If it is stuffed into the cable (As I understand) then it is essentailly part of the circuit. I understand that a variable pot would not allow you to make adjustments on the fly (PCM stores the value on start up only) But you would not have to have a pocket full of calibration resistors, just turn off key, turn to #5 or whatever setting and start again. I would eliminate the need to disconnect the cable and stuff a hokey POS in for calibration.
mdhorban 07-19-2004, 10:44 PM The #1 is the lowest resistance and #9 the highest (except for 10-13).
I am still really interested in this. Electronics are sometimes beyond me but I've experimented with MAP signal resistance enough to want to learn more.
Anything you discover and want to pass along I will read.
I'll get the value of #1 for you since I have one not far away.
Thanks again. I guess I answered my own question on this subject as the ECM stores the value it tells the PMD how much fuel delivery.High resistance just sets a number in the ECM, It says give me more fuel. Low restance opposite. (Thinking out loud)
mdhorban 07-19-2004, 10:46 PM Sorry PCM not ECM. (Damn Saturn that I use to own)
mdhorban 07-19-2004, 10:51 PM Hell, just list the colors of the bands on the resistor.

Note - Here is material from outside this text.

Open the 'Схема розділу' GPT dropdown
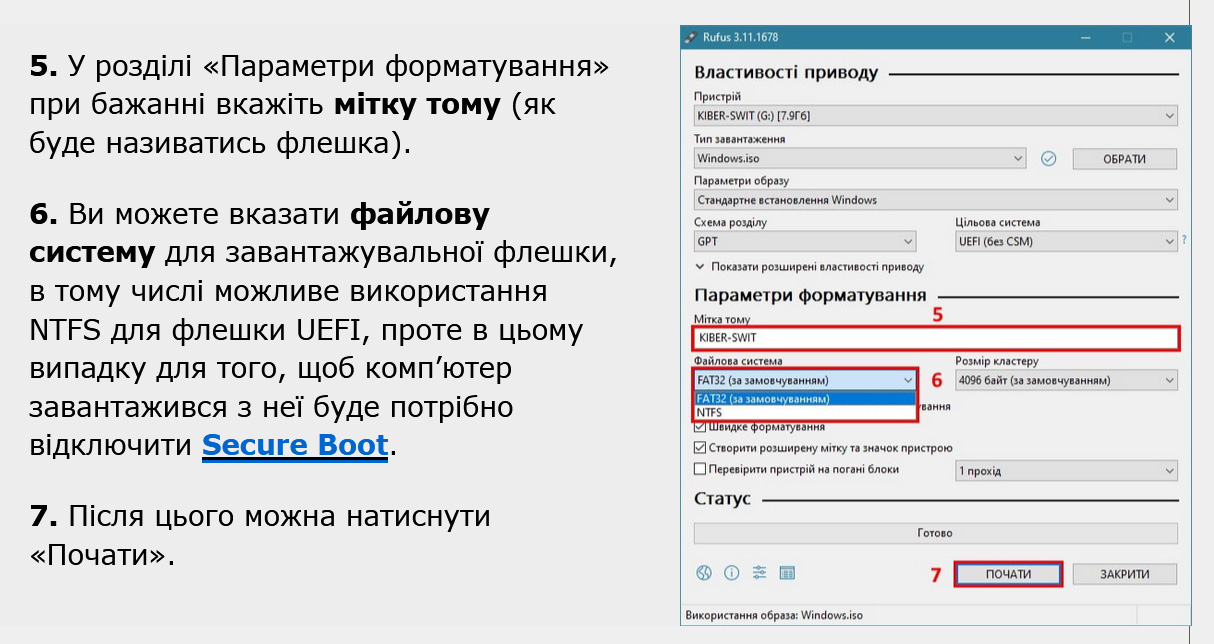 [804, 241]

That indicates its resistance
T
Bad Boys Rape Our Young Girls But Violet Gives(Gray) Willingly(White)
Thats how I remember the banding color code. (From high school)
Blue resistors or 1% tolerance (Usually)Edited by: mdhorban
quantum mechanic 07-19-2004, 11:20 PM MdHORBAN,
I was reading your original post again and I was thinking that your optical senor or Crank sensor could be causing the power loss/ check engine light.
What codes was the diagnostic giving? I have a laptop scantool that I ride around with, you need to use something like it to scan while driving for some real time sensor
watching.
Another thing you stated that your replacement driver failed to solve your problem. That really says to me the stalling/powerloss could well lie elsewhere.
mdhorban 07-19-2004, 11:48 PM MdHORBAN,
I was reading your original post again and I was thinking that your optical senor or Crank sensor could be causing the power loss/ check engine light.
What codes was the diagnostic giving? I have a laptop scantool that I ride around with, you need to use something like it to scan while driving for some real time sensor
watching.
Another thing you stated that your replacement driver failed to solve your problem. That really says to me the stalling/powerloss could well lie elsewhere.
Funny you said that. I just went to my bro's before I got online and he checked with his snap-on scope. I can't remember the code number but it was a crank sensor failure. He also checked the signal going into the PCM from the crank sensor and it was erratic. I got a new one coming in on Wed.(Bro gets a discount at his parts store) I was not able to check until now as my bro was off with his kid racing. I glad that you point out that this may be it. Find out Wed. Then I can check some signals with my ocilliscope from and to the PMD finally!